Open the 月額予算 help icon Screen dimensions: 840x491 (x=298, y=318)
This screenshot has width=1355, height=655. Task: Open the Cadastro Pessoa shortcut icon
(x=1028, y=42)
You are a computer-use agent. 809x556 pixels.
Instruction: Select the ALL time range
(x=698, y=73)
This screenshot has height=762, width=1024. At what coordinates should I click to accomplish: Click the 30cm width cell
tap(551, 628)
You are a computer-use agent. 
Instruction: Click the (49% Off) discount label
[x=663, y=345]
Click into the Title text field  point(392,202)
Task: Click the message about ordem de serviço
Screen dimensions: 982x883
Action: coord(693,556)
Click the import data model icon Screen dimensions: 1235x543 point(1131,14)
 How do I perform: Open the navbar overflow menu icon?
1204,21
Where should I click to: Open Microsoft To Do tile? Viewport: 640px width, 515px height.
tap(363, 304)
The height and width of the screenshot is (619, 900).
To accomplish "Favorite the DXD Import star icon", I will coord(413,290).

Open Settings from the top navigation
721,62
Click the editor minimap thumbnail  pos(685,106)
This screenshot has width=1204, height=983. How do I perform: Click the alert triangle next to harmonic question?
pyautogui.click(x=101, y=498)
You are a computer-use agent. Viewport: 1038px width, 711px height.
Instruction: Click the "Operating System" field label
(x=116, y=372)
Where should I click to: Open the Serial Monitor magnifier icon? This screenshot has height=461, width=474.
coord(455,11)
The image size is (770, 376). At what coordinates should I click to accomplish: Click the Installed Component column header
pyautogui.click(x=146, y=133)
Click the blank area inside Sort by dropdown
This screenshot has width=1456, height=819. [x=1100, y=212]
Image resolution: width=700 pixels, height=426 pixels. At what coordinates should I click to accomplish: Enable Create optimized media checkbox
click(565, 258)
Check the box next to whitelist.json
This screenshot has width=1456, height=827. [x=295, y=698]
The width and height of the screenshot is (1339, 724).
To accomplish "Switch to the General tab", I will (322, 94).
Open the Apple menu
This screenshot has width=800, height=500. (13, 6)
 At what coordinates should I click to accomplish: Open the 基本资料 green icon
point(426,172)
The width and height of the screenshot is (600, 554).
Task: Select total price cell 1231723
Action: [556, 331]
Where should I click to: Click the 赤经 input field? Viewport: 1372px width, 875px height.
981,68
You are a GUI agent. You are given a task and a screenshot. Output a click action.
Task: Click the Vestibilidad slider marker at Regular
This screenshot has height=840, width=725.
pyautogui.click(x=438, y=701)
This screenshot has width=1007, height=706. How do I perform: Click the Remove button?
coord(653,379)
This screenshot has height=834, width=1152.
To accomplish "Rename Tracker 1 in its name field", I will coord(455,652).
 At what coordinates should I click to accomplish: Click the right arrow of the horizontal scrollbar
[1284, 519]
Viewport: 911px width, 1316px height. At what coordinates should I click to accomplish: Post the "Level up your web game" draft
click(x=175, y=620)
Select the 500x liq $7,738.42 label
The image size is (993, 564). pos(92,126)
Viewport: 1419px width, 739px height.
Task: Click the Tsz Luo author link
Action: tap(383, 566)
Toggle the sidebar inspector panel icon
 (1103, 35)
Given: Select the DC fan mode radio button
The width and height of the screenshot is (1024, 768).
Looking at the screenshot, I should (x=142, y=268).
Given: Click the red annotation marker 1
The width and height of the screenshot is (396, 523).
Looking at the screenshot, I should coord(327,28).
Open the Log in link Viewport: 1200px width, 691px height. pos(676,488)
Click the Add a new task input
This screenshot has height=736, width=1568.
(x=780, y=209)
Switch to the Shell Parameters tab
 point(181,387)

** The task **
Word for word, extract all the records.

** Problem solution **
Open the 月額予算 help icon Screen dimensions: 840x491 (x=298, y=318)
This screenshot has width=1355, height=655. Task: Open the Cadastro Pessoa shortcut icon
(x=1028, y=42)
You are a computer-use agent. 809x556 pixels.
Instruction: Select the ALL time range
(x=698, y=73)
This screenshot has height=762, width=1024. At what coordinates should I click to accomplish: Click the 30cm width cell
tap(551, 628)
You are a computer-use agent. 
Instruction: Click the (49% Off) discount label
[x=663, y=345]
Click into the Title text field  point(392,202)
Task: Click the message about ordem de serviço
Screen dimensions: 982x883
Action: coord(693,556)
Click the import data model icon Screen dimensions: 1235x543 point(1131,14)
 How do I perform: Open the navbar overflow menu icon?
1204,21
Where should I click to: Open Microsoft To Do tile? Viewport: 640px width, 515px height.
tap(363, 304)
The height and width of the screenshot is (619, 900).
To accomplish "Favorite the DXD Import star icon", I will coord(413,290).

Open Settings from the top navigation
721,62
Click the editor minimap thumbnail  pos(685,106)
This screenshot has width=1204, height=983. How do I perform: Click the alert triangle next to harmonic question?
pyautogui.click(x=101, y=498)
You are a computer-use agent. Viewport: 1038px width, 711px height.
Instruction: Click the "Operating System" field label
(x=116, y=372)
Where should I click to: Open the Serial Monitor magnifier icon? This screenshot has height=461, width=474.
coord(455,11)
The image size is (770, 376). At what coordinates should I click to accomplish: Click the Installed Component column header
pyautogui.click(x=146, y=133)
Click the blank area inside Sort by dropdown
This screenshot has width=1456, height=819. [x=1100, y=212]
Image resolution: width=700 pixels, height=426 pixels. At what coordinates should I click to accomplish: Enable Create optimized media checkbox
click(565, 258)
Check the box next to whitelist.json
This screenshot has width=1456, height=827. [x=295, y=698]
The width and height of the screenshot is (1339, 724).
To accomplish "Switch to the General tab", I will (322, 94).
Open the Apple menu
This screenshot has width=800, height=500. (13, 6)
 At what coordinates should I click to accomplish: Open the 基本资料 green icon
point(426,172)
The width and height of the screenshot is (600, 554).
Task: Select total price cell 1231723
Action: [556, 331]
Where should I click to: Click the 赤经 input field? Viewport: 1372px width, 875px height.
981,68
You are a GUI agent. You are given a task and a screenshot. Output a click action.
Task: Click the Vestibilidad slider marker at Regular
This screenshot has height=840, width=725.
pyautogui.click(x=438, y=701)
This screenshot has width=1007, height=706. How do I perform: Click the Remove button?
coord(653,379)
This screenshot has height=834, width=1152.
To accomplish "Rename Tracker 1 in its name field", I will coord(455,652).
 At what coordinates should I click to accomplish: Click the right arrow of the horizontal scrollbar
[1284, 519]
Viewport: 911px width, 1316px height. At what coordinates should I click to accomplish: Post the "Level up your web game" draft
click(x=175, y=620)
Select the 500x liq $7,738.42 label
The image size is (993, 564). pos(92,126)
Viewport: 1419px width, 739px height.
Task: Click the Tsz Luo author link
Action: tap(383, 566)
Toggle the sidebar inspector panel icon
 (1103, 35)
Given: Select the DC fan mode radio button
The width and height of the screenshot is (1024, 768).
Looking at the screenshot, I should (x=142, y=268).
Given: Click the red annotation marker 1
The width and height of the screenshot is (396, 523).
Looking at the screenshot, I should coord(327,28).
Open the Log in link Viewport: 1200px width, 691px height. pos(676,488)
Click the Add a new task input
This screenshot has height=736, width=1568.
(x=780, y=209)
Switch to the Shell Parameters tab
 point(181,387)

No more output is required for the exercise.